__DATA LISTING__
####################

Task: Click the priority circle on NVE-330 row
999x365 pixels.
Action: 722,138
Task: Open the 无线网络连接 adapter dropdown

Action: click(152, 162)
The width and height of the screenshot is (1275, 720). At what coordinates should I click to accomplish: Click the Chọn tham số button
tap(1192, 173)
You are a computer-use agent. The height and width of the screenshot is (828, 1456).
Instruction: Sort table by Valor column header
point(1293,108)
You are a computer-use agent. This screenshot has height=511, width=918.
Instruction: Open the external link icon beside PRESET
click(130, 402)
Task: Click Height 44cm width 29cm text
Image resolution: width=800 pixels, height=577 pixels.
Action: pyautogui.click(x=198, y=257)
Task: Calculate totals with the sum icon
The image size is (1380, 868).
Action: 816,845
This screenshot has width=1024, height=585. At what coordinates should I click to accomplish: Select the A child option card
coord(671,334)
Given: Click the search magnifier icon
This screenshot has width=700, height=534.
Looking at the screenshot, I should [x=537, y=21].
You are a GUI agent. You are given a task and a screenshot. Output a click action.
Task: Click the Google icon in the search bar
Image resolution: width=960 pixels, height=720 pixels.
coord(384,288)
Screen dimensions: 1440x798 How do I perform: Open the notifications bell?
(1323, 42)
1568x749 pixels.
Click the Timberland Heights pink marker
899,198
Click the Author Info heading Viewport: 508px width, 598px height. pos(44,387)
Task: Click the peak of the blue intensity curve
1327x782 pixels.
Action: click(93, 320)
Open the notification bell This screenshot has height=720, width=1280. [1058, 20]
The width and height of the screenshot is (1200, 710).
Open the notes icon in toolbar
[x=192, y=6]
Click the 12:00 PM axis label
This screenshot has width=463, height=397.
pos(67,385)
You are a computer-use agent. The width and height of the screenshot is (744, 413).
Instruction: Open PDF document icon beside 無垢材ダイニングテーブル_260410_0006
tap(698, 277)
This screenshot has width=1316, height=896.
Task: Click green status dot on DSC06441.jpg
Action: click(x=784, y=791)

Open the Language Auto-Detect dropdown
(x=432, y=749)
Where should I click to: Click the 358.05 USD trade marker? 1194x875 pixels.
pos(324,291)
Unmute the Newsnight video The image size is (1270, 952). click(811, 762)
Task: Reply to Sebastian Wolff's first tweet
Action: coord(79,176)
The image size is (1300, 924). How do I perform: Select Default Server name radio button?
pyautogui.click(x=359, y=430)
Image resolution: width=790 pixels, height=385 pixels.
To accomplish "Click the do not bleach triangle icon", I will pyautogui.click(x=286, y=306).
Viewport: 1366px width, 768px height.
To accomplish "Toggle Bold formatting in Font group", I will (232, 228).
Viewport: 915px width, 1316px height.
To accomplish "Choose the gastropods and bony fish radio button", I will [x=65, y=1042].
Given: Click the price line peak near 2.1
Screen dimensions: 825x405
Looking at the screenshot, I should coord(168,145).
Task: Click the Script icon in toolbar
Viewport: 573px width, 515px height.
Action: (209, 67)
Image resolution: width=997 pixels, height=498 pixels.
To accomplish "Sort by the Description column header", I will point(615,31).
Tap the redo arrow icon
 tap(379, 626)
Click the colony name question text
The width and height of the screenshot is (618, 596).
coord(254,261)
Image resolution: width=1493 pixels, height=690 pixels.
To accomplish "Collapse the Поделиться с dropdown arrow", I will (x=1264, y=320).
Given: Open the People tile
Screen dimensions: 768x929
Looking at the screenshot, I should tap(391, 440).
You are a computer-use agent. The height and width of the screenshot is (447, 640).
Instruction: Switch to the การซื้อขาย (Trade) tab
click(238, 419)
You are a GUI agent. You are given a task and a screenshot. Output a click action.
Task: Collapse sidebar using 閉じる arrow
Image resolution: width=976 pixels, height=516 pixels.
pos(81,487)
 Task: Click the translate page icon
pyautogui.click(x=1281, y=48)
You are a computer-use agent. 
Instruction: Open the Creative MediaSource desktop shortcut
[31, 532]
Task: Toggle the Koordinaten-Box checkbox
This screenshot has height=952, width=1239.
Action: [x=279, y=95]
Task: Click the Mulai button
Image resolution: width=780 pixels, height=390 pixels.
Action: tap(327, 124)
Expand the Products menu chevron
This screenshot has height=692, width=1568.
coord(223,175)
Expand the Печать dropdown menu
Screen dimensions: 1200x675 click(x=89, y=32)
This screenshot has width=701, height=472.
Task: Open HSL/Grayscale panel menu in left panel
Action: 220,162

####################

__WHAT IS ASKED__
Replace "image size" with "screenshot size" in the material, beginning at the line that contains "Unmute the Newsnight" and stopping after the line that contains "will pyautogui.click(x=286, y=306).". Return only those lines, with everything else left unchanged.

__FINAL RESULT__
Unmute the Newsnight video The screenshot size is (1270, 952). click(811, 762)
Task: Reply to Sebastian Wolff's first tweet
Action: coord(79,176)
The screenshot size is (1300, 924). How do I perform: Select Default Server name radio button?
pyautogui.click(x=359, y=430)
Image resolution: width=790 pixels, height=385 pixels.
To accomplish "Click the do not bleach triangle icon", I will pyautogui.click(x=286, y=306).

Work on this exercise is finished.